See polar bears in the wild via Polar Bear Camera
If you’re curious about what polar bears get up to when they think no-one is watching them, watch live Polar Bear cam highlights from Wapusk National Park, Manitoba. We take no responsibility if you can’t drag yourself away for many hours and watch this endlessly – it’s not time wasted we promise!
It’s easy to view polar bears throughout Nunavut, as all but one of the territory’s communities are located by the ocean. Autumn is the best time to see them, as they gather on the shorelines waiting for sea ice to form.
Polar bears, or ‘Nanuq’ in Inuktitut, tend to hang out on the ice floe edge, hunting for seals and other prey. If you go, be sure to connect with a polar bear expert in a community like Pond Inlet, Resolute Bay, Arviat or Hall Beach. Experienced guides who live and breathe this country know exactly how close you can get to stay safe, and where you’re likely to find these incredible animals.
Insider’s tip: These adorable creatures are extremely dangerous and powerful hunters. In other words, your camera will need a zoom lens!
Churchill Manitoba, Canada
In Churchill, Manitoba, travel by land is probably the most common way to see the lords of the Arctic. Climb aboard a tundra buggy, an all-terrain vehicle that stands over 13ft above the ground (a safe height from which to view polar bears) and you’ll feel like you’re on top of the world. Even the average adult polar bear standing at full stretch won’t quite come up to your eyeballs. For tundra buggy tours check out Frontiers North, Lazy Bear Expeditions, Great White Bear Tours
Alternatively, a smaller scale, open-air, low-impact tundra vehicle, called a ‘rhino’ works well to navigate the boggy lowlands and tidal flats and gets you closer to your goal of seeing bears.

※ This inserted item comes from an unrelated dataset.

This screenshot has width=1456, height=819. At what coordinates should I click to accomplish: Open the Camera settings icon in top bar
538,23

But really, the best way to see polar bears is at ground level, on their own turf. Churchill is the only place in the world that offers a walking tour with polar bears. Yes, that’s right, you can hike with polar bears! Churchill Wild offers one of the most extraordinary opportunities to literally walk in the footsteps of these Arctic apex predators. Guided walks combine seaplane flights from Churchill with almost a week-long stay in a lodge, right in the heart of polar bear country. This is the best opportunity to get up close and personal with these fantastic beasts in complete safety. Don’t be surprised to see polar bears sniffing around the safety fence (that’s to keep guests safe, not the bears, which are roaming wild) when the BBQ is fired up. They seem to be attracted to the tantalising aroma of grilled bacon, for some reason.

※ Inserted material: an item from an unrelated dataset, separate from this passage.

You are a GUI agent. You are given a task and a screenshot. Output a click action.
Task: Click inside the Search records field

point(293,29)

Five fun facts about polar bears
Polar bears are the largest land carnivore: Males can weigh more than 700kg.
Polar bears aren’t actually white: Polar bears have black skin and hollow, colourless hair. Their hollow fur reflects light and traps the sun’s heat to help keep them warm.

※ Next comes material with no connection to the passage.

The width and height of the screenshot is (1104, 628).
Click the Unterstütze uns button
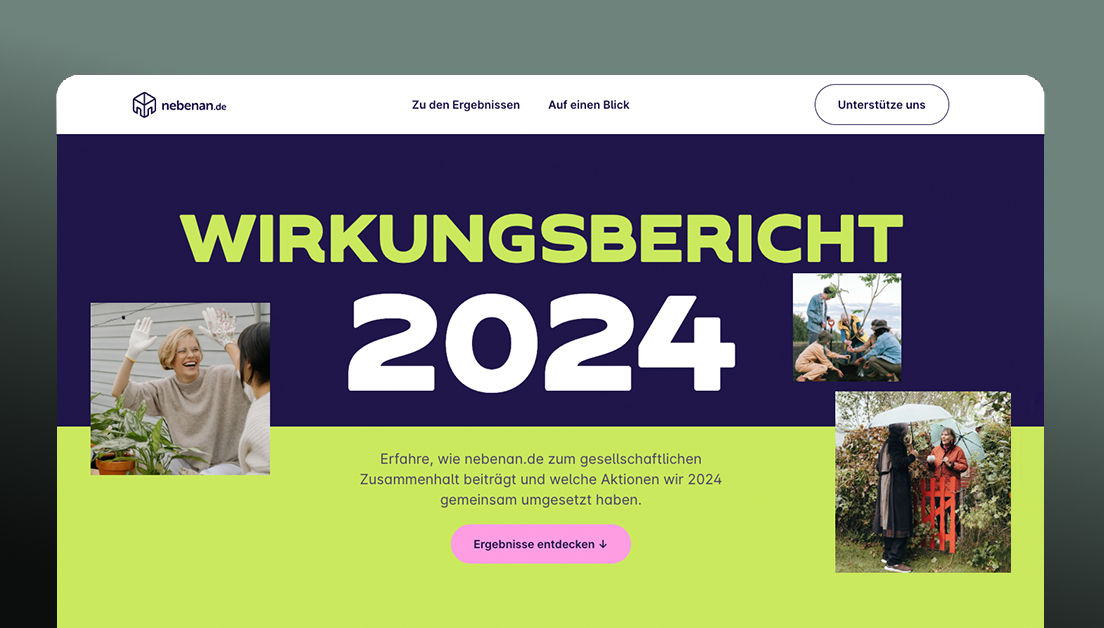882,105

Their movements might look slow and cumbersome but don’t be fooled: Polar bears can reach speeds of up to 40 km per hour on land and around 10 km per hour in water.
Shrinking sea ice is their biggest threat: The bears rely on sea-ice as a platform to hunt prey like seals. Rising temperatures is causing sea ice to melt earlier.
Two-thirds of polar bear litters are twins! A female polar bear has around five litters in a lifetime.